Insurance issues related to crises
There are many questions to be addressed. For example, how do insurance companies deal with the various losses arising from environmental and political crises? The consequences of no action or late action imposes threats to the financial security of the farm as well as to animal welfare. It is clear that we can no longer remain ignorant of potential crises while thinking that these things only happen to others.
What can you do yourself?
Steps to consider in mitigating potential risks:
- Investigate the current local risks (for example: fire, power outage, floods, transport issues).
- What are potential future risks? (incorporate recent updates on local climate risks and potential threats related to the (inter)national (political) situation).
- Analyse what can currently be done: Which logistics are in place?
- Write a basic emergency plan that is feasible within the current situation.
- Check with your insurance company where you stand in case of an emergency: What are your financial risks of having no action plan?
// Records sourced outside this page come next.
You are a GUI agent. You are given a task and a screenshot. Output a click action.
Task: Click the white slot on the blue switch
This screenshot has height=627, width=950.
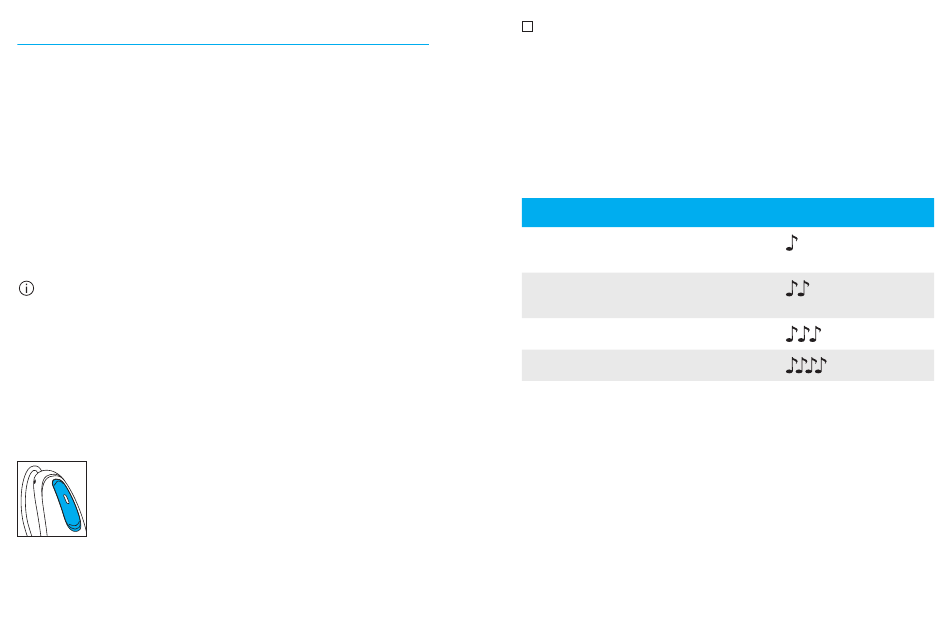click(66, 499)
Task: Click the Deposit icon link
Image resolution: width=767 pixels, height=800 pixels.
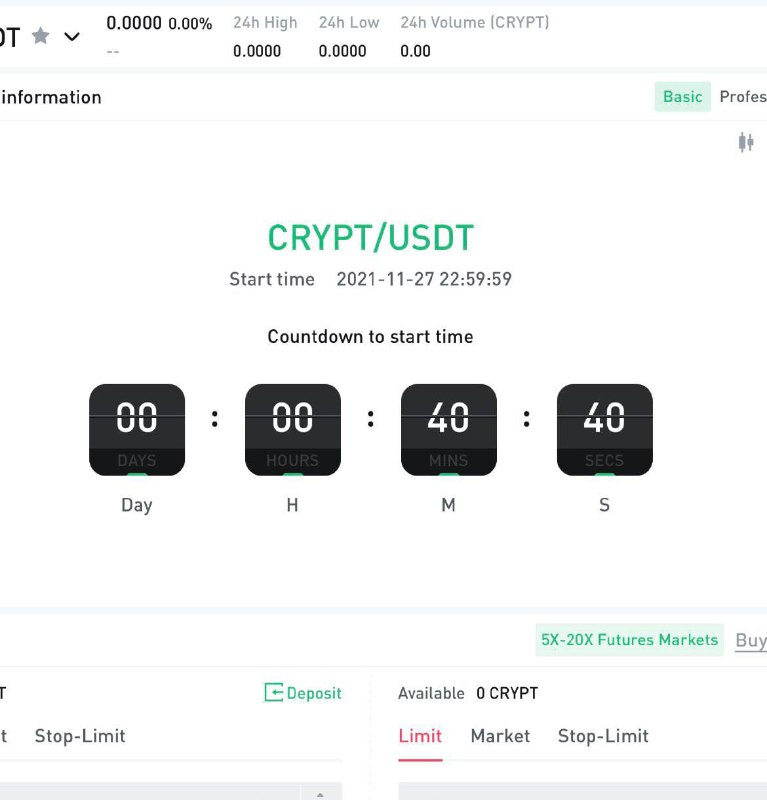Action: [303, 693]
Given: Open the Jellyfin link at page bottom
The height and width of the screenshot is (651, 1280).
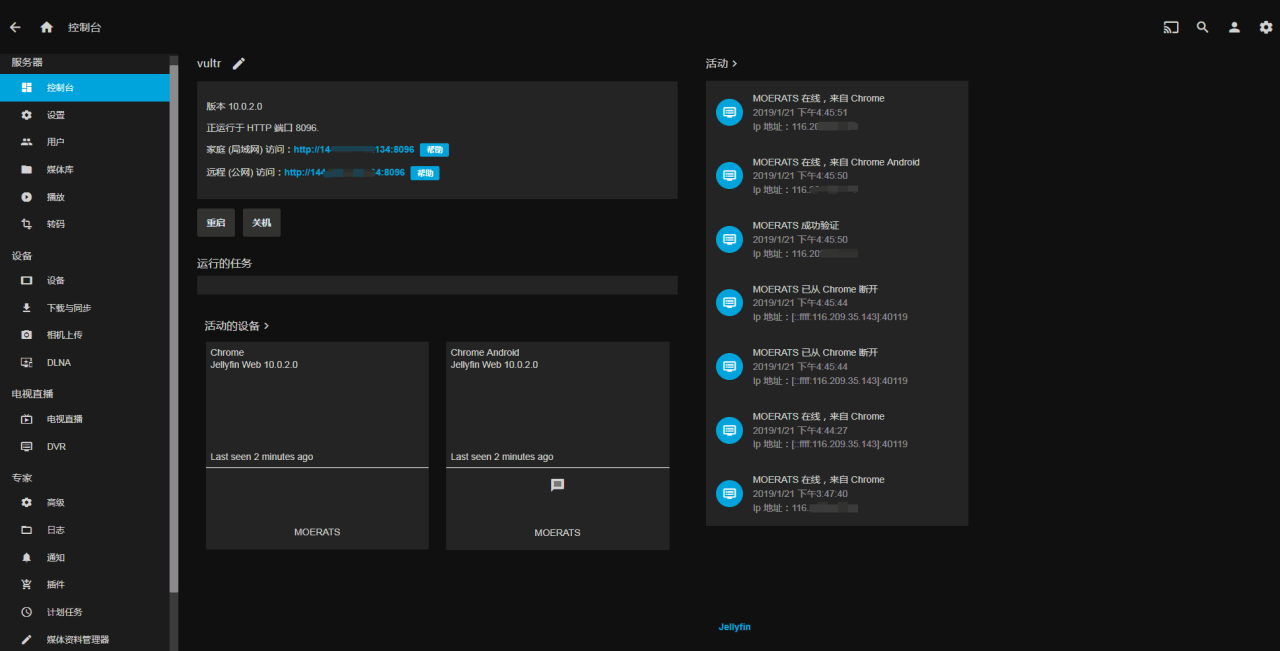Looking at the screenshot, I should tap(734, 626).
- Assess what can be undertaken to improve the action plan at no or small costs (for example: Indicate emergency exits, have emergency phone numbers clearly displayed, instruct employees on how to respond in case of emergency, etc.).
- Investigate the possibility of more extensive action plans within (inter)national farmer organisations and with local producers. Assess whether there are funds that can be applied for to mitigate the risks (for example: establishing a mobile slaughterhouse or mobilising vehicles for emergency transport).
Hopefully it will never be needed.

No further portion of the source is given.